**WORK TO DO:** Give as a numbered list the lines from the one containing "You are a computer-use" through the end of the items, both ends included and blank lines omitted. Leave the pictures out of your answer.

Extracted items
*****
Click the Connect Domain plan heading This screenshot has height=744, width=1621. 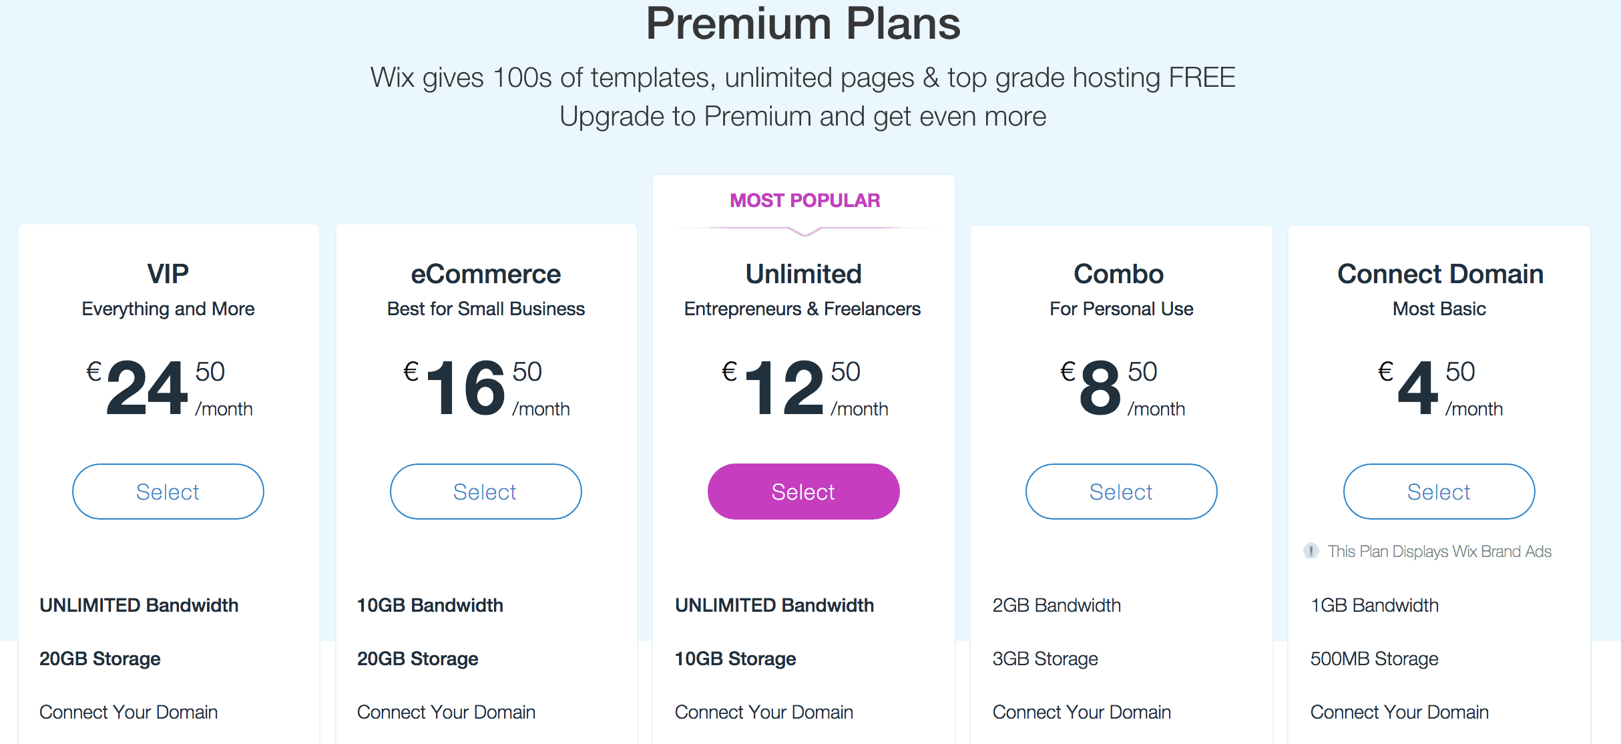[x=1440, y=274]
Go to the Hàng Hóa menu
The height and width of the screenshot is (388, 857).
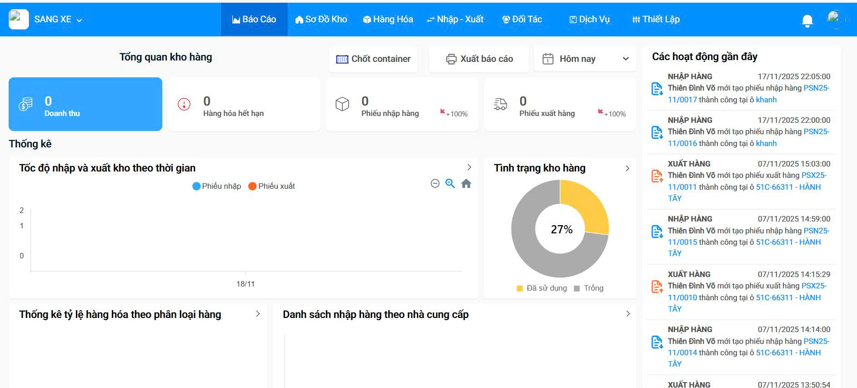pyautogui.click(x=388, y=19)
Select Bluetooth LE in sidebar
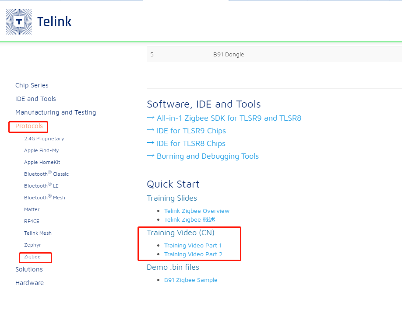The height and width of the screenshot is (334, 402). coord(41,186)
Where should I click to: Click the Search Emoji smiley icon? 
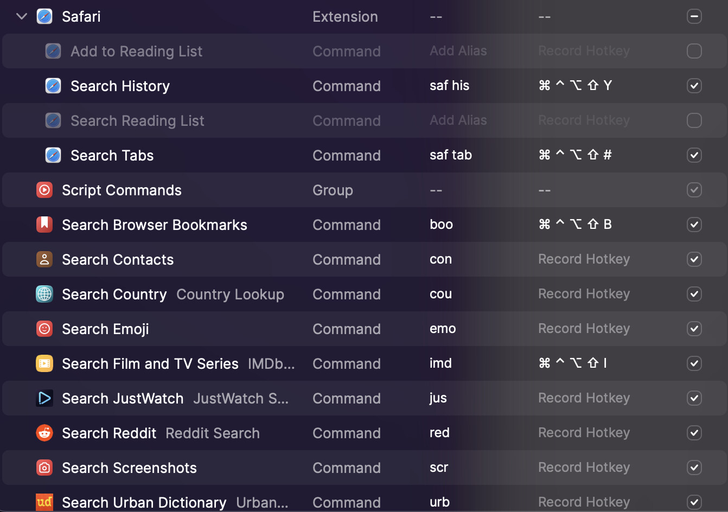point(44,329)
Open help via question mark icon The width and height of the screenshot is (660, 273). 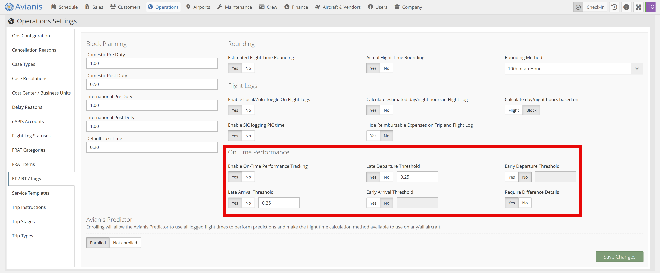point(626,7)
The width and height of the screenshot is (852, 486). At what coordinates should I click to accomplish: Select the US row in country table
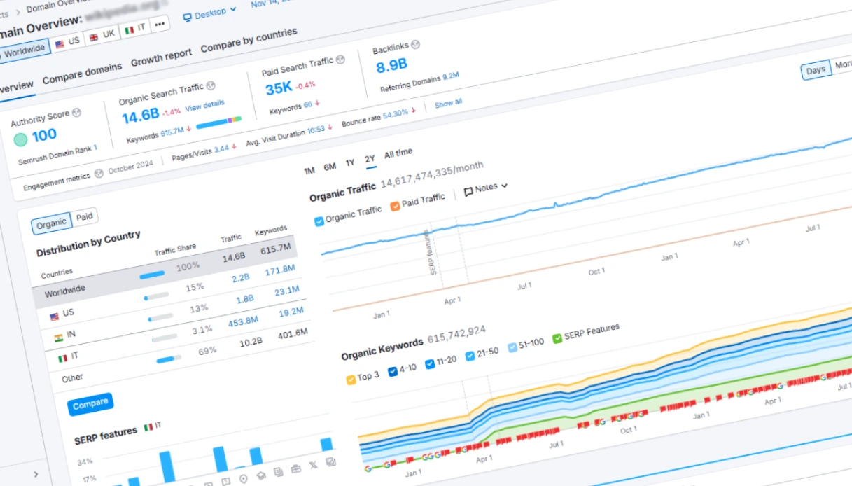(x=67, y=312)
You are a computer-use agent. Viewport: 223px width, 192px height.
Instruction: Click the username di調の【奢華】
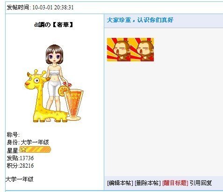[54, 25]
*****
**RESULT:**
1. You are a computer-use agent. Viewport: 223px width, 192px height.
2. Instruction: Click the username di調の【奢華】
3. [54, 25]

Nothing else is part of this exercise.